The Prime Minister touched back down in Canberra just a little before seven this morning – but all the leadership stories had taken wing long before. Last week was probably a flap, not that anyone has actually been brave enough to come out and admit it.
Still, the speculation of an imminent retirement has been diminishing all week. By Monday the story had turned into “How will Peter Costello do in the PM’s chair in Question Time”. On Tuesday we saw the write-ups. And that’s been about it – other than a nice reality check from Gerard Henderson.
“If Howard elects to canvass any retirement plan, he would most likely talk to his wife, Janette, and perhaps his children, and then some very senior members of the Prime Minister’s Office,” he wrote on Tuesday. “That’s about it.”
Henderson likes to make the most of his time with Howard, but he has a sensible take on the whole affair:
Interviewed by George Megalogenis for his book The Longest Decade (Scribe, 2006), Howard acknowledged he’d been somewhat indecisive in his first term as Prime Minister. The same can be said about his time as treasurer in Malcolm Fraser’s Coalition government in the late 1970s and early 1980s and during his first period as Opposition leader in the late 1980s. Those days are over. Nowadays, Howard is quite decisive. However, he now tends to delay decisions until he actually has to make them.
If this is the correct representation of the Prime Minister’s mindset, then it is unlikely that he has finally made up his mind whether or not to step down sometime during the second half of the year. In which case there is not much point in the present speculation – which tends to centre, with some exceptions, on the view that he will stay on. If Howard does not really know what his intentions are – then, obviously, nobody knows.
And another interesting view came from London, from The Independent‘s media commentator Stephen Glover, on the beat-up that got leadership into overdrive:
In Britain Rupert Murdoch does not yet appoint prime ministers, but it seems that in Australia he has acquired that right. Last week he told an Australian journalist in America that it would be a good time for John Howard to retire, while he is “on top of his game”. Mr Howard is the 66-year-old Prime Minister of Australia, and Mr Murdoch has decided he should be succeeded by Peter Costello, who last week unveiled his 11th budget.
Mr Costello responded warmly to Mr Murdoch’s remarks. “He is an extraordinary, intelligent person,” he oozed of the media mogul. He added that Mr Murdoch “could well be Australia’s most successful businessman ever,” and described him as “a great Australian”. Mr Costello had perhaps forgotten that his patron is an American citizen…
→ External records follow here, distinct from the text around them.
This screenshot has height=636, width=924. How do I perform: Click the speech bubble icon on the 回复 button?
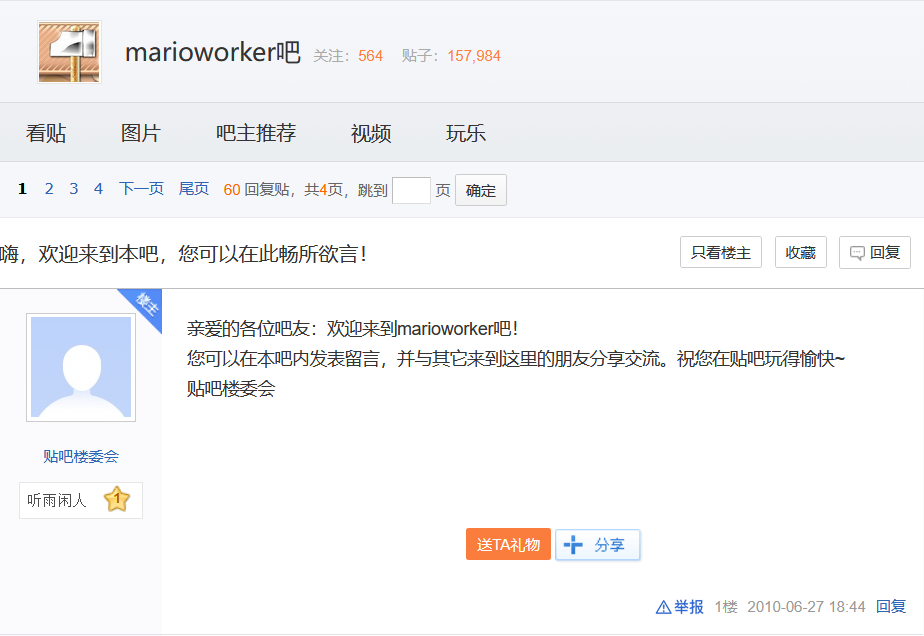pyautogui.click(x=855, y=252)
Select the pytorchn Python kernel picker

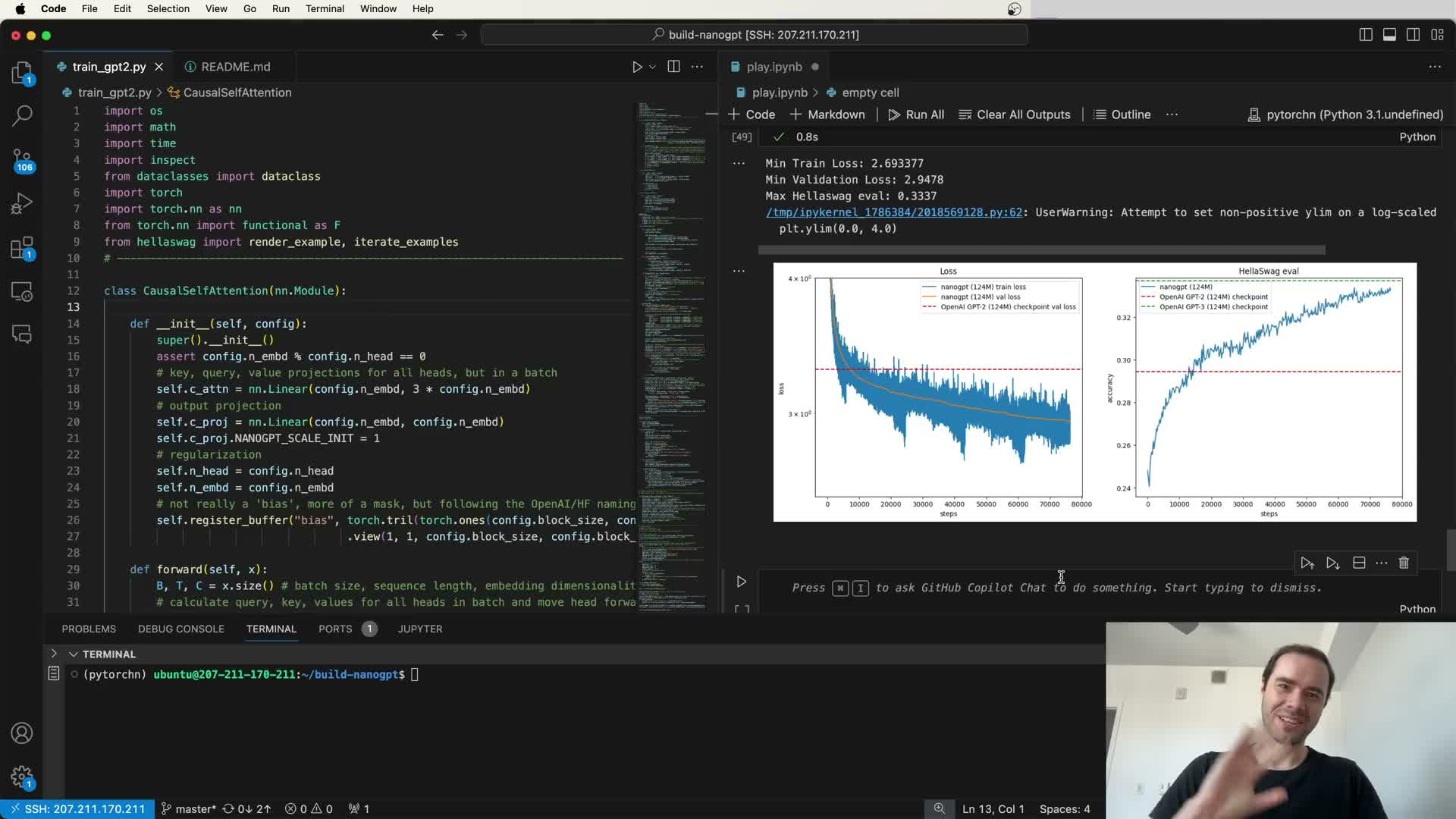click(1345, 115)
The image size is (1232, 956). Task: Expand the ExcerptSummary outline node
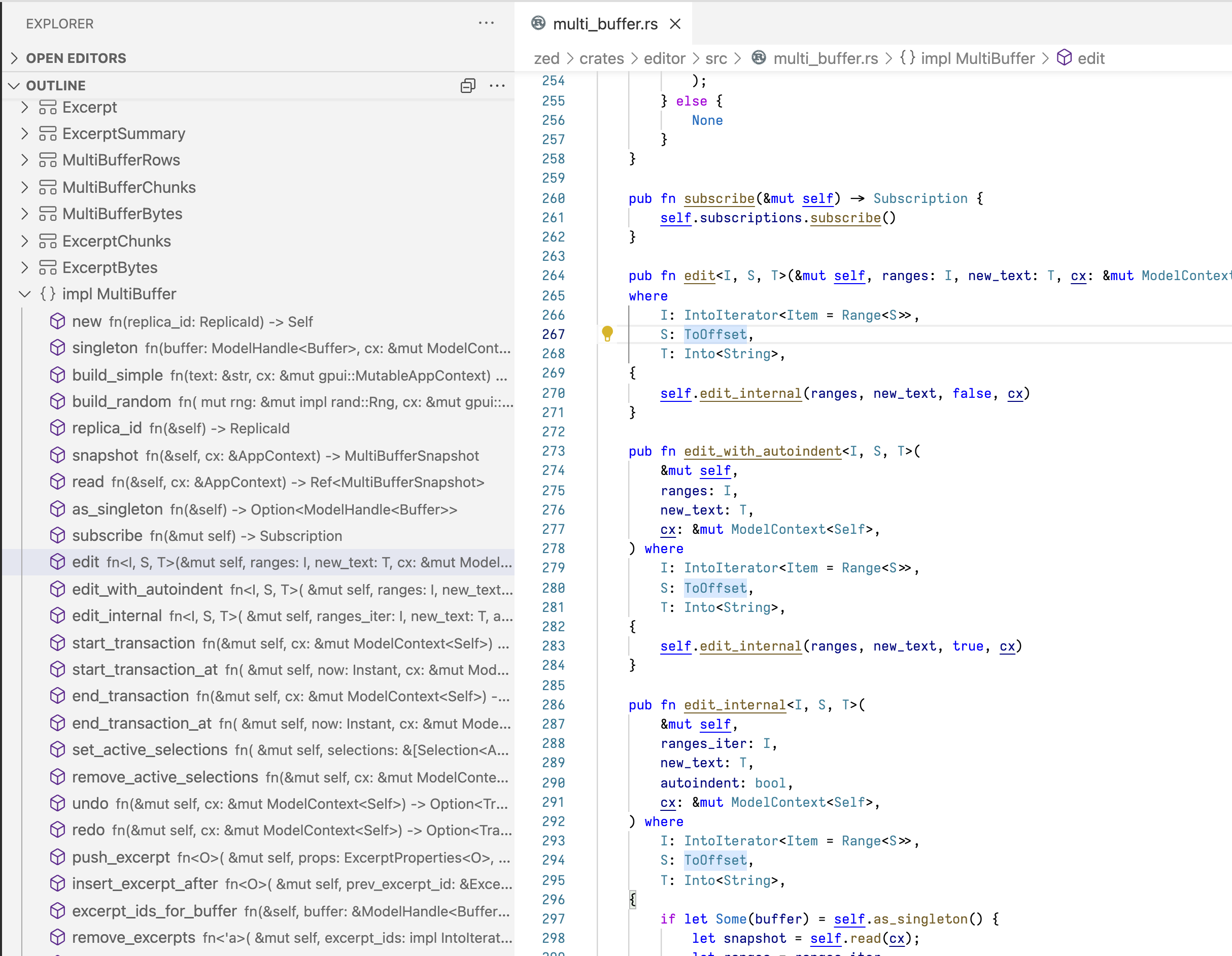coord(25,133)
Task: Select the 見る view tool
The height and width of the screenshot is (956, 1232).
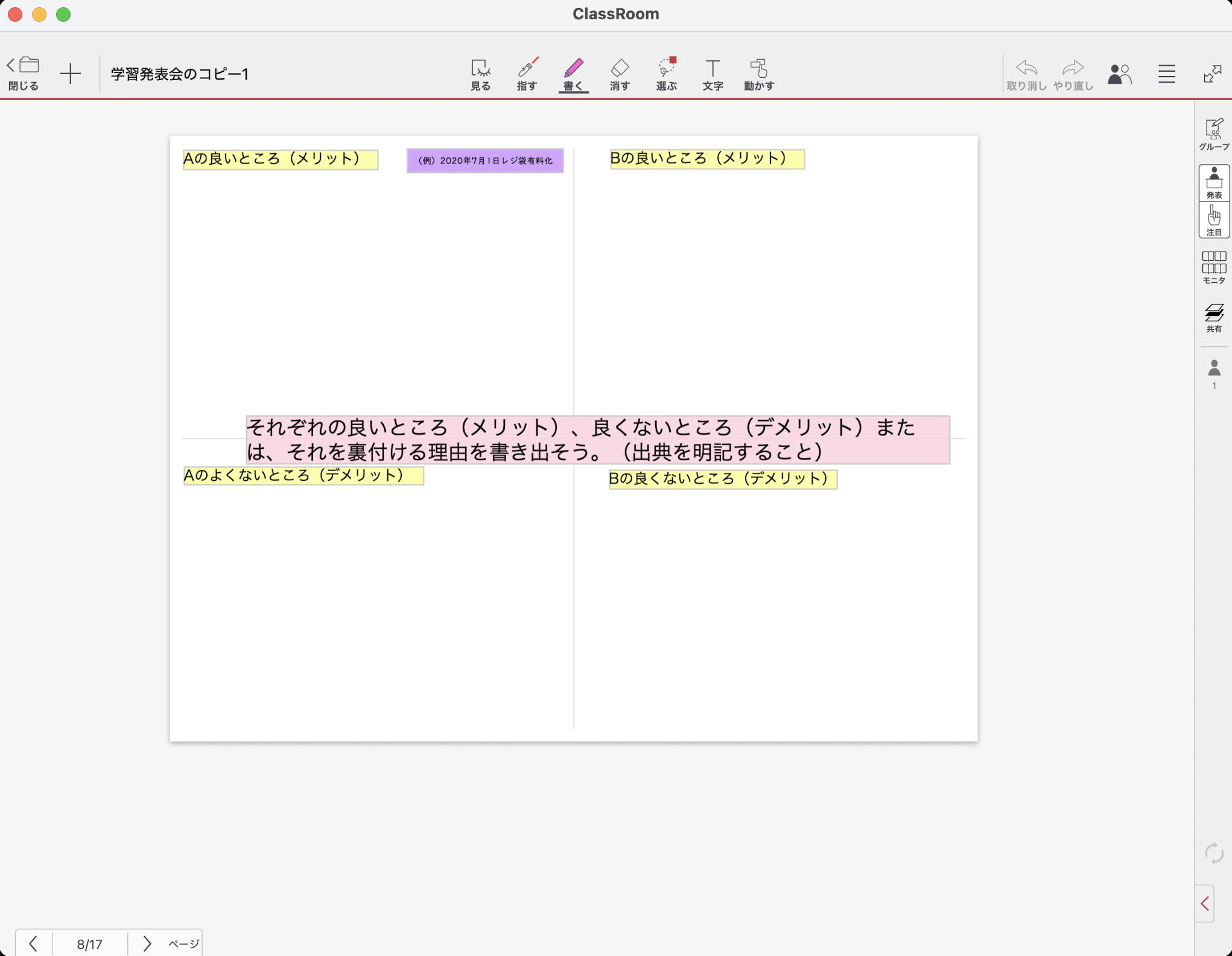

Why do great politicians kow-tow to the media mogul? Obviously because he owns a lot of newspapers and television channels. Yet Murdoch is more a follower of political fashion than someone who seeks to shape it. Perhaps he understands the limits of his power better than many of his critics. He suggests that Mr Howard might go at the very time that the Australian Prime Minister is being ear-marked by others, and possibly himself, for retirement…
That’s a nice reality check. So we do we jump at leadership shadows? Because it’s a very, very easy story.